A Comissão Parlamentar de Inquérito (CPI) do Pronto Atendimento Tito Bianchini, em Lages, teve o seu relatório final lido no final da tarde desta terça-feira (13) no plenário da Câmara dos Vereadores de Lages, pelo relator da comissão, o vereador Jair Junior (PSD). Formada pelos vereadores, Maurício Batalha Machado (Cidadania), presidente da comissão; Jair Junior (PSD), relator da CPI, e ainda Lucas Neves (Progressistas), Jean Pierre (PSD) e Thiago Oliveira (MDB), o relatório apontou supostos crimes e irregularidades como o desvio de medicamentos de uso controlado para sustentar dependência química; transgressão; ausência nos plantões; negligência no atendimento; cobrança de procedimentos na qual deveriam e são gratuitos, entre outros. 

As investigações e oitivas ocorreram ao longo de 180 dias e rendeu quase 60 páginas com vários depoimentos de pessoas envolvidas no atendimento, gerência, estoque e administração da Saúde de Lages, além de pacientes e parentes de pacientes.

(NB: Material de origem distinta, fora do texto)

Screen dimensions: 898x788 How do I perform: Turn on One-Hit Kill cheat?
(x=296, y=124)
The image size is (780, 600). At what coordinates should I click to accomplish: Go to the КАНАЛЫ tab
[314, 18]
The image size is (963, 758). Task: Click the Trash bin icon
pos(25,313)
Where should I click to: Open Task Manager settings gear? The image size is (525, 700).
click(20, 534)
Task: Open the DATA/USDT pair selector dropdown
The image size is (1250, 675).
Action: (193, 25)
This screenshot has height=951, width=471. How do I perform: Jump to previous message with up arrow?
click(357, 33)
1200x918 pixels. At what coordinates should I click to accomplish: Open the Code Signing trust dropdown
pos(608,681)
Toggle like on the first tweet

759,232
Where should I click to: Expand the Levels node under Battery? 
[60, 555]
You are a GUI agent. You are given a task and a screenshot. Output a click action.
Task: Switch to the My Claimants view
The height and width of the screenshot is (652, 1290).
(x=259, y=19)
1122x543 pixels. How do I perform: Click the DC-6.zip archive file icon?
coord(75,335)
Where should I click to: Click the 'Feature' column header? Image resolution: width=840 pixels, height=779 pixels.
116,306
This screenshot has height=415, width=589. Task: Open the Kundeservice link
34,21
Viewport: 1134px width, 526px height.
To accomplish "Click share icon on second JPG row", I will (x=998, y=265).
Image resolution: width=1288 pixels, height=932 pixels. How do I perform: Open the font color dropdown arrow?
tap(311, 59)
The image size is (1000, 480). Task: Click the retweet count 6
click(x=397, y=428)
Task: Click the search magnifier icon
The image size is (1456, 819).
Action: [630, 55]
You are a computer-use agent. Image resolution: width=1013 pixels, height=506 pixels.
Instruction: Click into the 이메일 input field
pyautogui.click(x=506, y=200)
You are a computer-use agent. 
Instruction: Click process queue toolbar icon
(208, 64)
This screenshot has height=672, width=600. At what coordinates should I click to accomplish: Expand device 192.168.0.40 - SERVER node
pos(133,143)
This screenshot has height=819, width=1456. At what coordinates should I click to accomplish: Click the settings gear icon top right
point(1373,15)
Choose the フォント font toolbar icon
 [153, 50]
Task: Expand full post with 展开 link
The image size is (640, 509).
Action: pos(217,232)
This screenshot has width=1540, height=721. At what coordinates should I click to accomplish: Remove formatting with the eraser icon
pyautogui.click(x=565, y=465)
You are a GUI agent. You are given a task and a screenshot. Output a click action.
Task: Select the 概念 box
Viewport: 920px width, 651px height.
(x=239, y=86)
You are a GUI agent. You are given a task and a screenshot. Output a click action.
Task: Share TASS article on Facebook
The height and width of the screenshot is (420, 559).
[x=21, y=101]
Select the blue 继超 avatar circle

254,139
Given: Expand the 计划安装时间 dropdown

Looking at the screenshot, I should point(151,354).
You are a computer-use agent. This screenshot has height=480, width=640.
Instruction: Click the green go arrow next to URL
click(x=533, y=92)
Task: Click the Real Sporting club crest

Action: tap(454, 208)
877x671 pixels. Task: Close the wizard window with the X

Os vereadores também estiveram presentes no P.A. antes do fechamento deste após a inauguração da UPA 24h no final do mês passado, para verificar as denúncias in loco.

O documento lido, esclarece, que a função da CPI não é de condenar ninguém, mas apenas colhe informações e apresenta indícios de crimes ao Ministério Público, que através de suas atribuições irá proceder com investigação mais a fundo sobre as supostas irregularidades e ilicitudes e assim proceder com processos administrativos e judiciários. O relatório foi encaminhado ao MP e também a Prefeitura de Lages para tomar as medidas procedentes ao caso, e sugere, a exoneração de alguns funcionários ligados à Secretaria Municipal de Saúde, senão, pelo menos a abertura de processo administrativo.

P.S.: O Lages Diário Comunicação não irá divulgar os nomes dos envolvidos, até porque como o próprio relatório da CPI já informa, a CPI não tem poder de condenar ninguém, e não será o LD quem o fará, cabendo assim, ao Ministério Público investigar e concluir, se houve ou não atos ilícitos por parte dos envolvidos apresentados no relatório da referida comissão.